WHAT THIS TASK INVOLVES:
Every line from the one with "Viewport: 1120px width, 1070px" through the end of the entries below must be retyped exactly, and only those lines. The pictures are not part of the copy.
>>>>
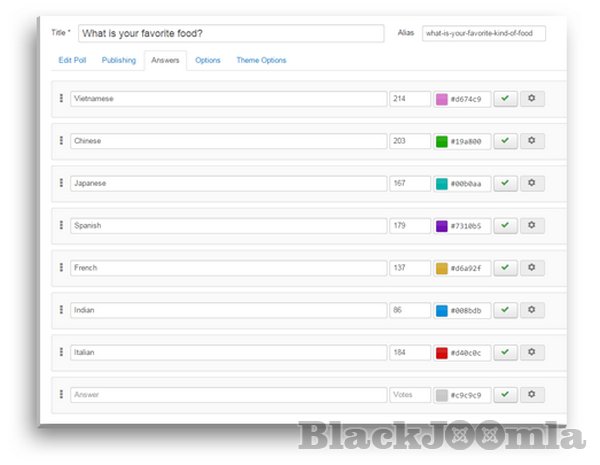Click the votes field showing 137
This screenshot has width=600, height=465.
click(x=409, y=268)
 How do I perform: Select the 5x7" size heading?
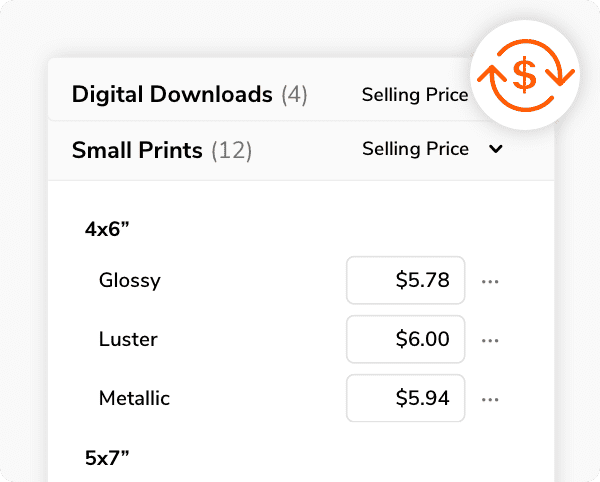pyautogui.click(x=107, y=458)
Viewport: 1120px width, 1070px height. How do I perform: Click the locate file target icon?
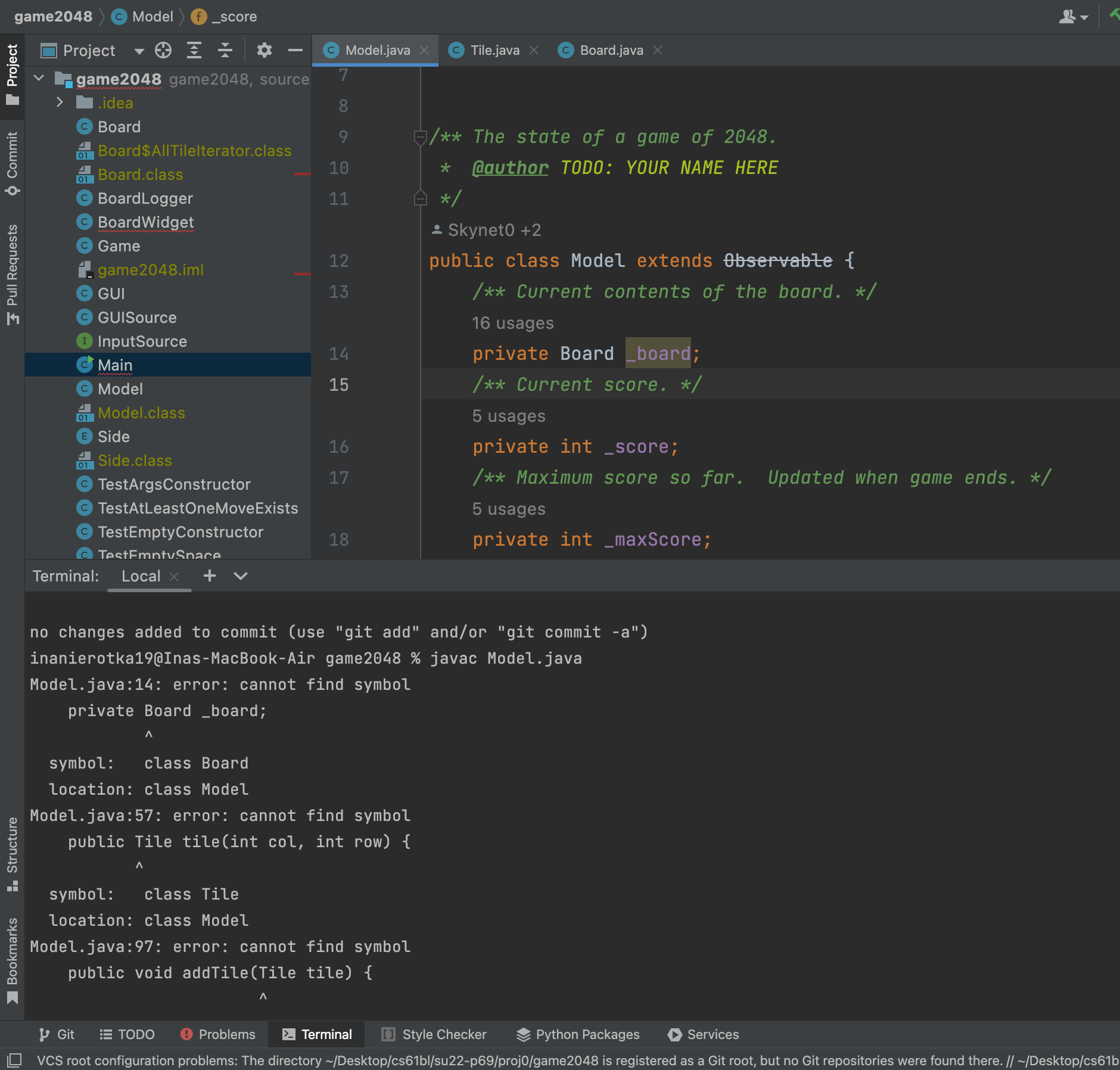(163, 51)
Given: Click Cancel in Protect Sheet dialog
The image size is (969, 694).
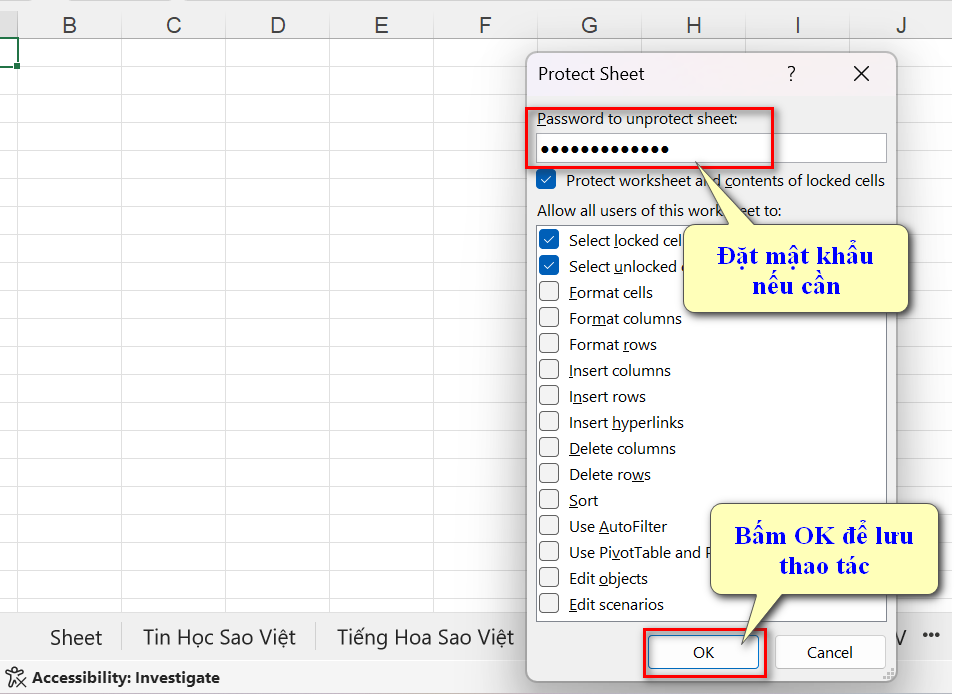Looking at the screenshot, I should click(x=829, y=652).
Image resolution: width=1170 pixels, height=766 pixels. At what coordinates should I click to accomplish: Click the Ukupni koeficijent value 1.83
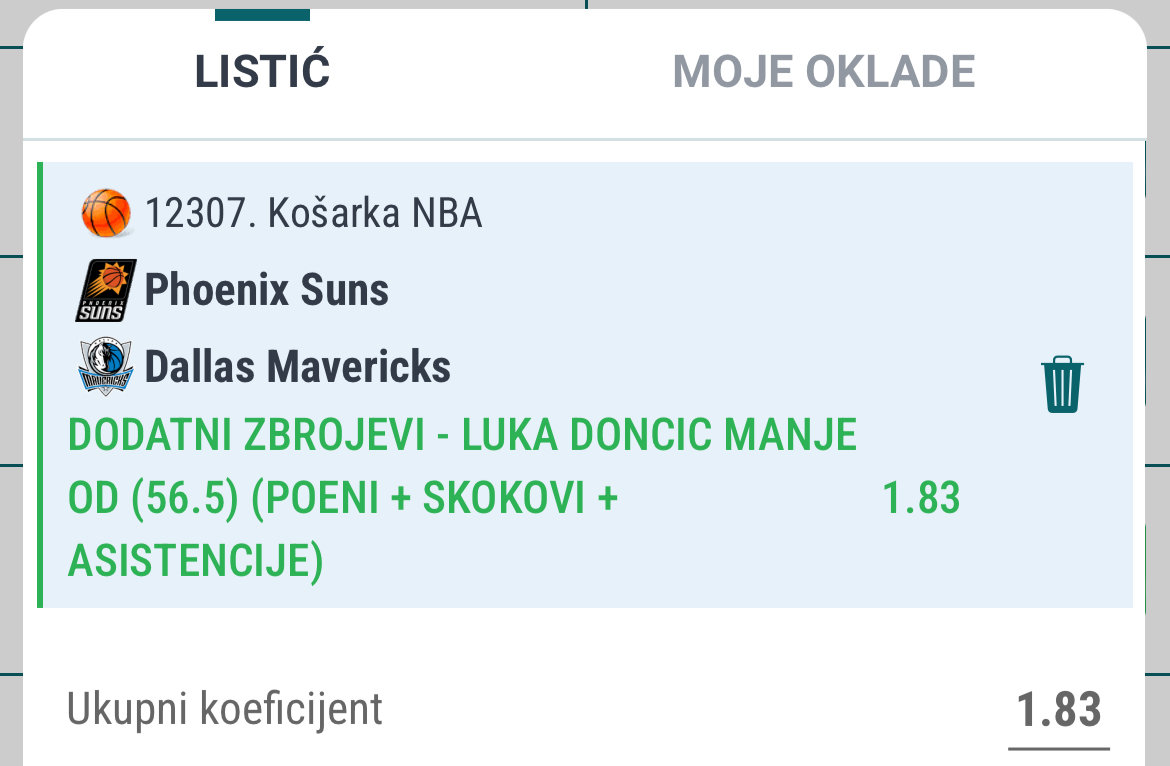pyautogui.click(x=1059, y=709)
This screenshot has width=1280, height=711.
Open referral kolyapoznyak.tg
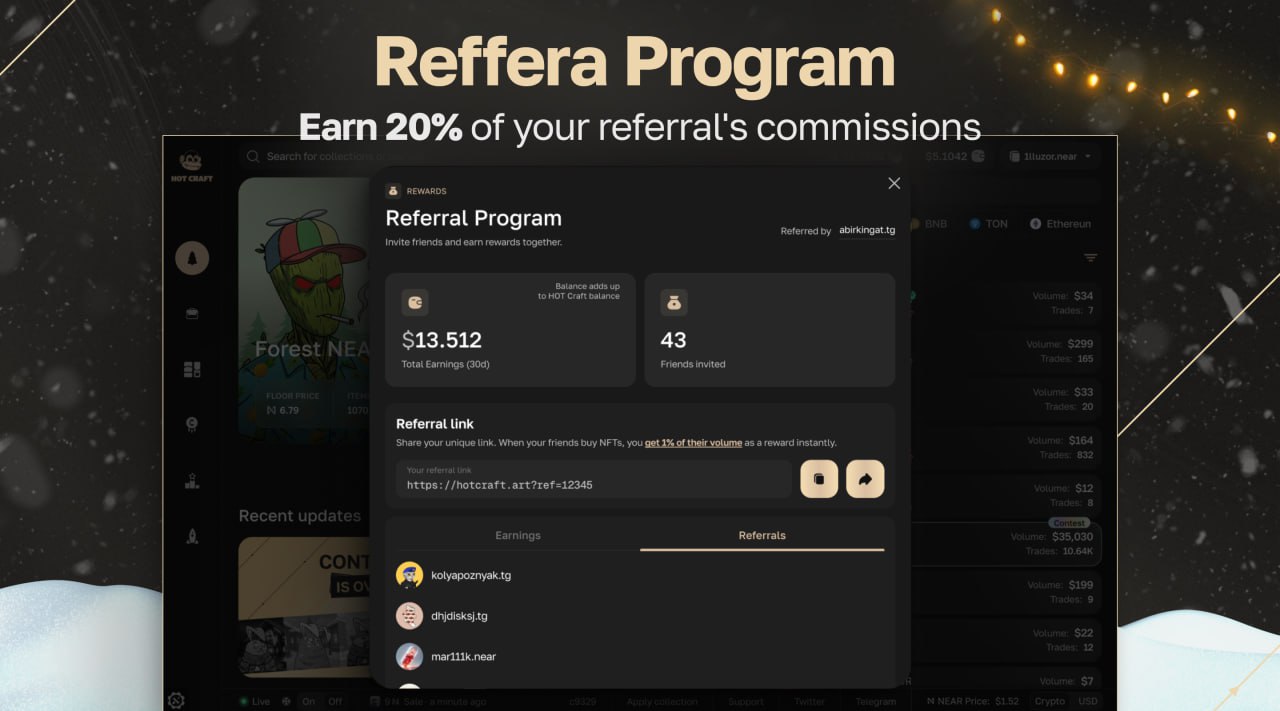(470, 575)
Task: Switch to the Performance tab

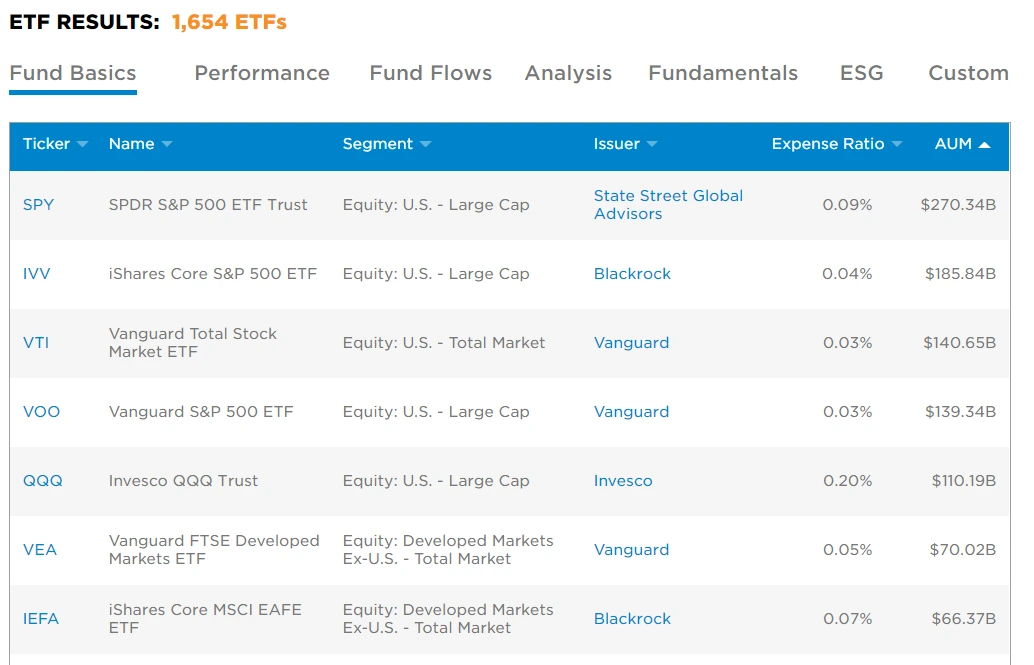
<<<<
EXERCISE RESPONSE:
Viewport: 1120px width, 1070px height. How do I perform: Click the locate file target icon?
(163, 51)
Given: Click Cancel in Protect Sheet dialog
The image size is (969, 694).
Looking at the screenshot, I should click(x=829, y=652).
Image resolution: width=1170 pixels, height=766 pixels. At what coordinates should I click to accomplish: Click the Ukupni koeficijent value 1.83
pyautogui.click(x=1059, y=709)
This screenshot has width=1280, height=711.
Open referral kolyapoznyak.tg
(470, 575)
Task: Switch to the Performance tab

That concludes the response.